Governance is often thought of synonymous with data governance, but corporate governance has a higher-level responsibility. Corporate governance balances the interests of various stakeholders and it helps the company realize its strategic objectives through frameworks, rules, practices, processes and performance measurement, among other things.
In a data-centric context, governance helps ensure that only authorized parties have access to the data they wish to use. Data governance rules eclipse compliance because the use of data is also governed by laws and regulations.
Traditional risk functions have focused on financial risks. Typically, this function has worked closely with, if not reported to, the CFO. Financial risks take several forms including vendor risks, business continuity risks and indemnification (insurance).
Traditional risk management can sometimes be at odds with other groups, particularly when it's viewed as an obstacle to innovation. It's therefore important to determine what an organization's risk appetite is and to innovate within the scope of it. For example, Amazon has had some spectacular successes and failures because it was willing to take on significant risks to its bottom line, stock price and reputation.
Compliance focuses on legal and regulatory compliance. This function must understand which outside rules the organization must adhere to and translate those rules into practices and processes that ensure compliance.
Compliance is subject to audits internally and by third parties which may be consulting firms that are verifying whether their clients' companies are compliant. Alternatively, a regulatory auditor, may be doing the same. The various audits tend not to be mutually exclusive undertakings since the last thing a company wants is for a government auditor to discover a problem. If that happens, then the company will likely be subject to regulatory fines and if it's a public company, they'll have to disclose the issue to shareholders. If the violation has also harmed customers (e.g., PII misuse), lawsuits could also result.
Modernly, compliance, like governance, has been strongly associated with data given the EU's General Data Protection Regulation (GDPR) and the California Consumer Privacy Act (CCPA). However, the compliance function is broader.
Enterprise Risk Management
Enterprise risk management (ERM) combines GRC and cyber security. In fact, there are now ERM tools that help facilitate collaboration among the various risk functions. The tools also provide visibility across functions. From a people standpoint, there may be an enterprise risk team or committee comprised of governance, risk, compliance and cyber security professionals.

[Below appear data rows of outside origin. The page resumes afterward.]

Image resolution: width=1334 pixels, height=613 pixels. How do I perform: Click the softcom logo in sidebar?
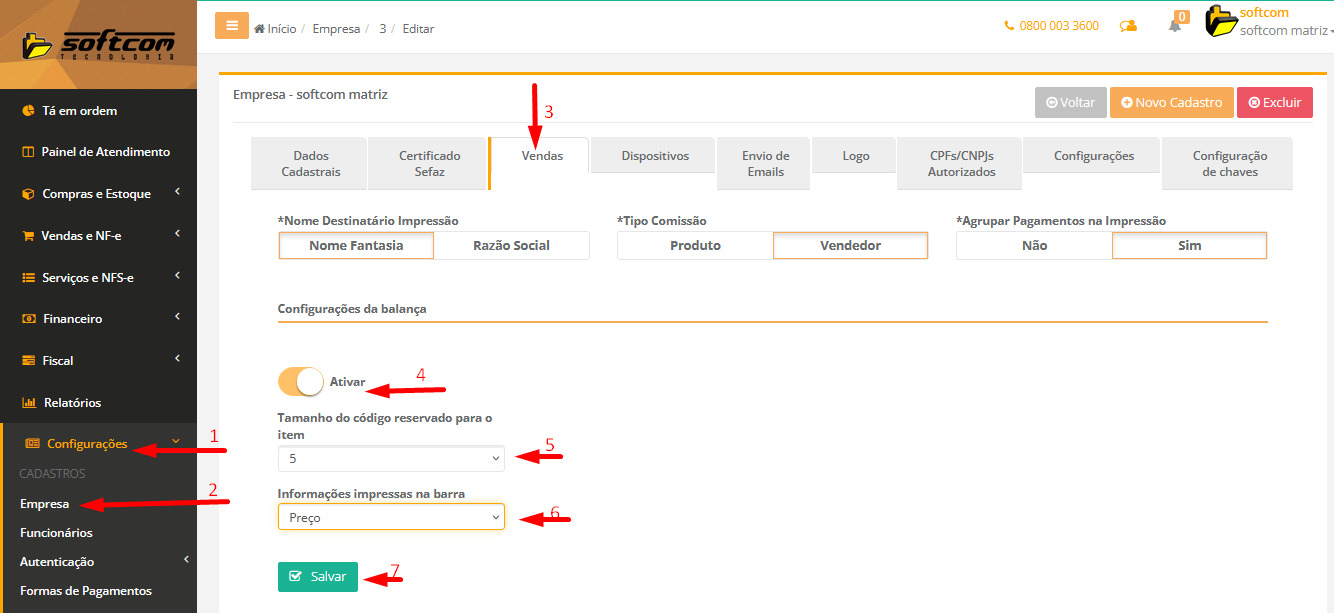pyautogui.click(x=98, y=45)
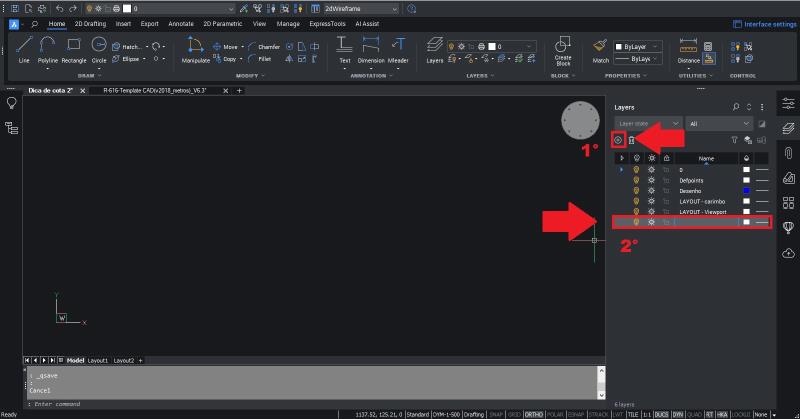Screen dimensions: 800x419
Task: Click the Distance measure tool
Action: pos(688,48)
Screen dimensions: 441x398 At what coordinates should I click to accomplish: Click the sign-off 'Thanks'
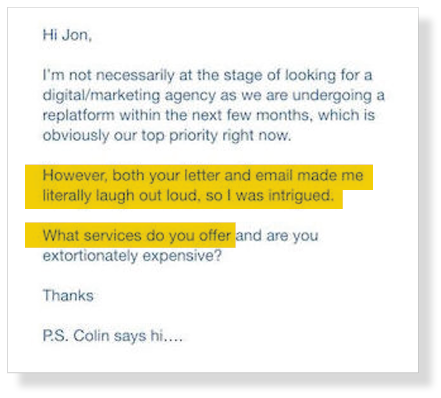(68, 296)
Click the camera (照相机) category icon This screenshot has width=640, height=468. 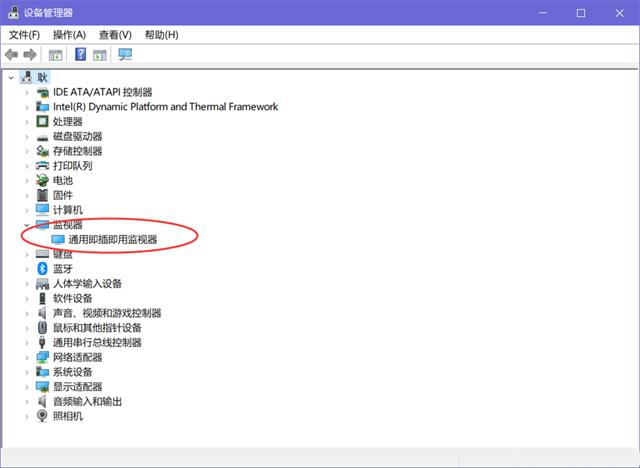[x=43, y=416]
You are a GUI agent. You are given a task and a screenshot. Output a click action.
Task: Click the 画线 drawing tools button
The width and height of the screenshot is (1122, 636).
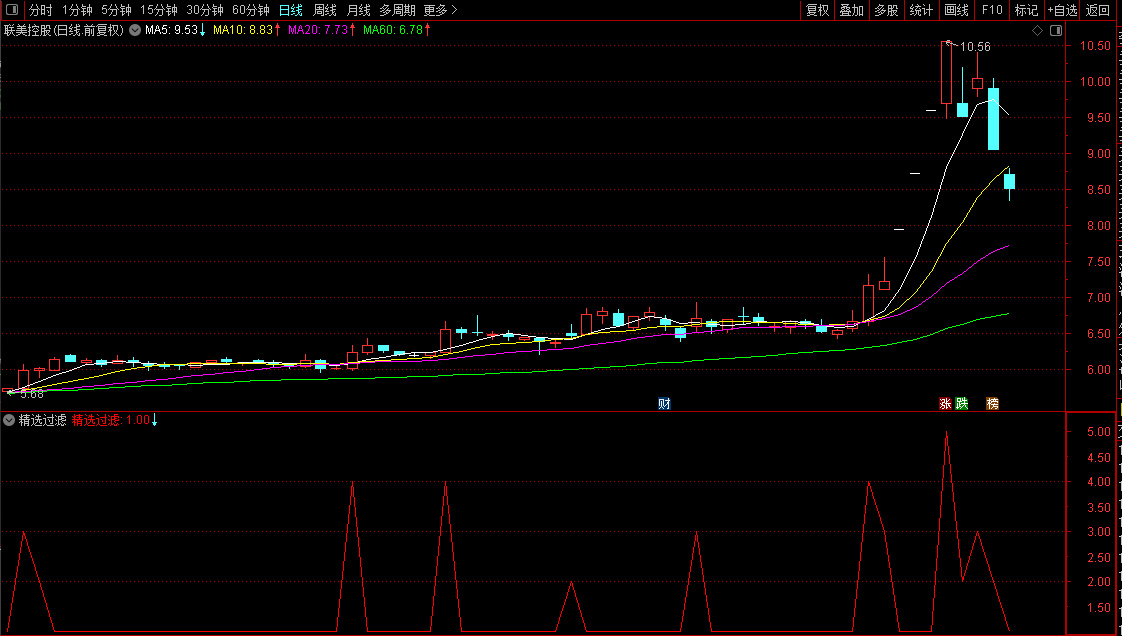click(x=956, y=10)
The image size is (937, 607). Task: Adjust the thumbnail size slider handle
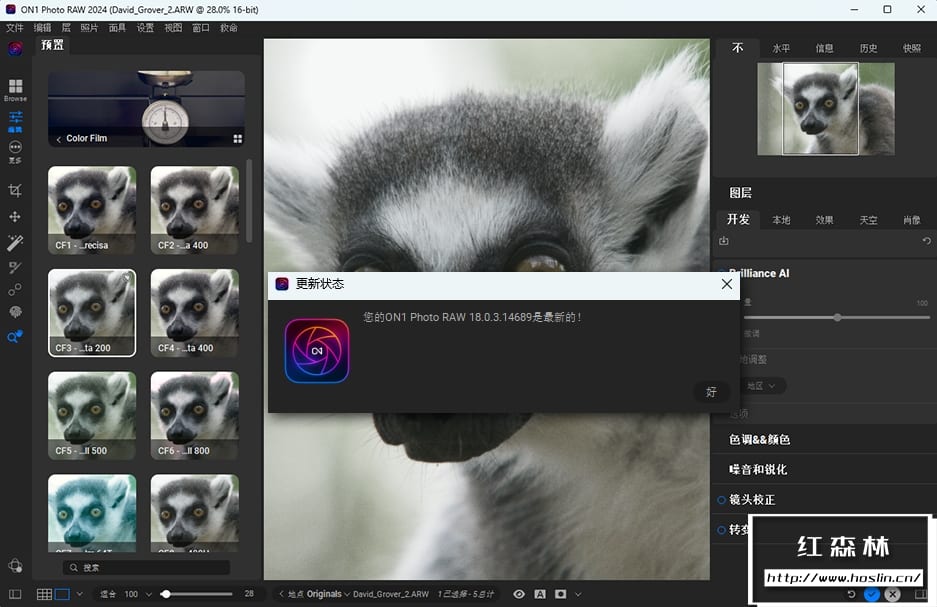[x=165, y=594]
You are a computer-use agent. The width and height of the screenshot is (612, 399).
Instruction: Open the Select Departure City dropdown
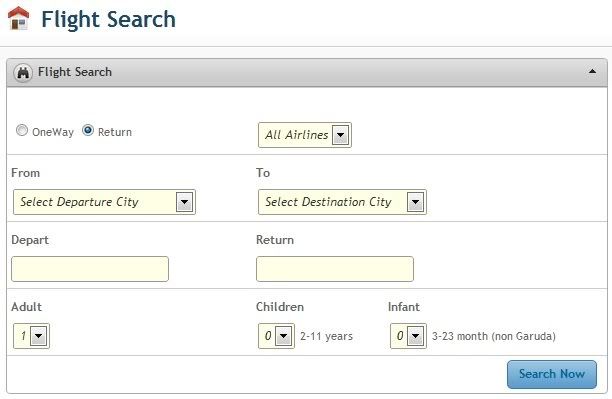(x=104, y=202)
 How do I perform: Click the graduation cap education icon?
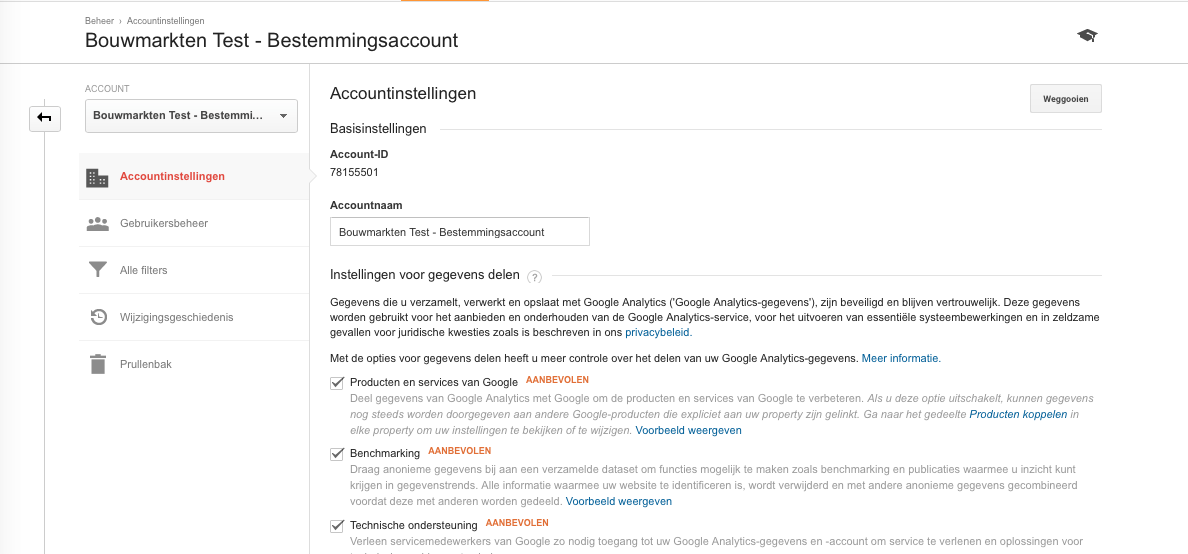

The reason enterprise risk management is growing is because the scope of any risk tends not to remain limited to a particular risk function. For example, a supply chain issue could have financial and cyber security ramifications.
Digital transformation is also igniting interest in enterprise risk management because digital companies operate at a much faster speed than their analog counterparts which means that risks need to be managed more proactively and in real time.
Enterprise risk management also helps normalize the traditionally disparate approaches to quantifying risks. In a traditional setting, the various risk functions operate separately so there's no reason to share data. Each may use a different scale for measuring risks. They may also have different workflows and mechanisms in place for risk acceptance and mitigation. The result is that similar risks may be modeled and scored differently. And, because the various risk functions aren't sharing information with each other, there's no common data model.
Enterprise risk management helps remove the traditional friction created by siloed functions so the organization can manage risks more effectively. Point-in-time assessments are replaced by data-powered systems that are helping to identify and mitigate risks faster and more effectively.
However, realizing enterprise risk management isn't just about tooling. It requires a change management process that includes the various stakeholders like any other transformation process.